# Search-R1

This is a model trained to generated queries as part of its inference process. The original implementation is from infer.py in https://github.com/PeterGriffinJin/Search-R1 by the original authors.


In [1]:
#%pip install -q python-terrier accelerate

In [2]:
import pyterrier as pt
import pyterrier_rag

## Retrieval Setup

Lets get a BM25 retriever. This (Terrier) retriever also has the 'text', 'title' metadata for passages.

In [3]:
sparse_index = pt.Artifact.from_hf('pyterrier/ragwiki-terrier')

# queries from R1 may have tokens that Terrier doesnt like. We can remove them and put them back later.
bm25 = pt.rewrite.tokenise() >> sparse_index.bm25(include_fields=['docno', 'text', 'title']) >> pt.rewrite.reset()


Java started (triggered by tokenise) and loaded: pyterrier.java, pyterrier.terrier.java [version=5.11 (build: craig.macdonald 2025-01-13 21:29), helper_version=0.0.8]


21:54:50.500 [main] WARN org.terrier.structures.BaseCompressingMetaIndex -- Structure meta reading lookup file directly from disk (SLOW) - try index.meta.index-source=fileinmem in the index properties file. 160.3 MiB of memory would be required.
21:54:50.515 [main] WARN org.terrier.structures.BaseCompressingMetaIndex -- Structure meta reading data file directly from disk (SLOW) - try index.meta.data-source=fileinmem in the index properties file. 8.2 GiB of memory would be required.


## Search-R1 model

We invoke SearchR1 using our BM25 retrieval pipeline.

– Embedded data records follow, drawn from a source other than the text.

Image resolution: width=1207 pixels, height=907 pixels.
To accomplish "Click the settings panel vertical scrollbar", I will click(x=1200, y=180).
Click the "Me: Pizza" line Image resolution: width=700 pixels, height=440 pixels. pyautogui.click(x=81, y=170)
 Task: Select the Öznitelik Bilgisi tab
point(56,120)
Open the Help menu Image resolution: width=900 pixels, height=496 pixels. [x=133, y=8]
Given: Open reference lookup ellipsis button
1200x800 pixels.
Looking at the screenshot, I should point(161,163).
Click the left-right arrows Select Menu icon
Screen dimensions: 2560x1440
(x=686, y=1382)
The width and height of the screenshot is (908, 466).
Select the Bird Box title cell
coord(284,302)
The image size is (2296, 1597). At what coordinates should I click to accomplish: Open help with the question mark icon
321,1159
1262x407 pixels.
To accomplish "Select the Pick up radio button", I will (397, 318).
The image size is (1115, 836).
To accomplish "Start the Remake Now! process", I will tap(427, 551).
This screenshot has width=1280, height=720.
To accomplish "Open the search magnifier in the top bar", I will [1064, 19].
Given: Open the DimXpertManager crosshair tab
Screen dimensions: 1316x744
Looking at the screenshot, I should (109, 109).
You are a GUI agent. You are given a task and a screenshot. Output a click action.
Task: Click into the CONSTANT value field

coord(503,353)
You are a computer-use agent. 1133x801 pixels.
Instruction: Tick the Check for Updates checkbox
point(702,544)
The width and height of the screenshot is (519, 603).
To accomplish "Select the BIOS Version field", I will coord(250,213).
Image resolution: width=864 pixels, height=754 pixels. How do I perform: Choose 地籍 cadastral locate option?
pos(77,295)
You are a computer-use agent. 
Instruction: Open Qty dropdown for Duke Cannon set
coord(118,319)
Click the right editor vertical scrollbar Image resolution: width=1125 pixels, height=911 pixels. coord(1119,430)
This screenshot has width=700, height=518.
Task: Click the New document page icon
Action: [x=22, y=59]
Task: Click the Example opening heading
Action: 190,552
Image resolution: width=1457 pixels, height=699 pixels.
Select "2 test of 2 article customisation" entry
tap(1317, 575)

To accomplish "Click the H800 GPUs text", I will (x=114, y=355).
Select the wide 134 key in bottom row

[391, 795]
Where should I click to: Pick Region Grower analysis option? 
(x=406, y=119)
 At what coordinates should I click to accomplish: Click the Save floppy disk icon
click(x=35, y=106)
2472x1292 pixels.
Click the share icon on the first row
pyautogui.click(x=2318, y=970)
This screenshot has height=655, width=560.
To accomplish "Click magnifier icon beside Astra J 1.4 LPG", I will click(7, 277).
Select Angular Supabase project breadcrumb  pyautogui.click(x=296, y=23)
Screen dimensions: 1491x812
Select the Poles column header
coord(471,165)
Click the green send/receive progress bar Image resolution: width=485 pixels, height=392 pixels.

By default, SearchR1 takes only 3 passages from the specified retriever.

In [4]:
r1_bm25 = pyterrier_rag.SearchR1(bm25)

Loading checkpoint shards:   0%|          | 0/7 [00:00<?, ?it/s]

Lets try it out. We get back a dataframe with one row, which has the generated answer in the qanswer column.

In [5]:
r1_bm25.search("what are chemical reactions?").iloc[0]

qid                                                            1
query                               what are chemical reactions?
qanswer        chemical transformation of one set of chemical...
output         <think>I found out that chemical reactions are...
iteration                                                      1
all_queries                 [(0,  what are chemical reactions )]
Name: 0, dtype: object

## Improving the Retriever

As SearchR1 takes only the top 3 passages, the precision is very important. Lets rerank the top 20 passages using the MonoT5 cross-encoder.

In [8]:
from pyterrier_t5 import MonoT5ReRanker
monoT5 = MonoT5ReRanker()
r1_monoT5 = r1_bm25.clone_for_retriever(bm25 % 20 >> monoT5)
r1_monoT5.search("what are chemical reactions?").iloc[0]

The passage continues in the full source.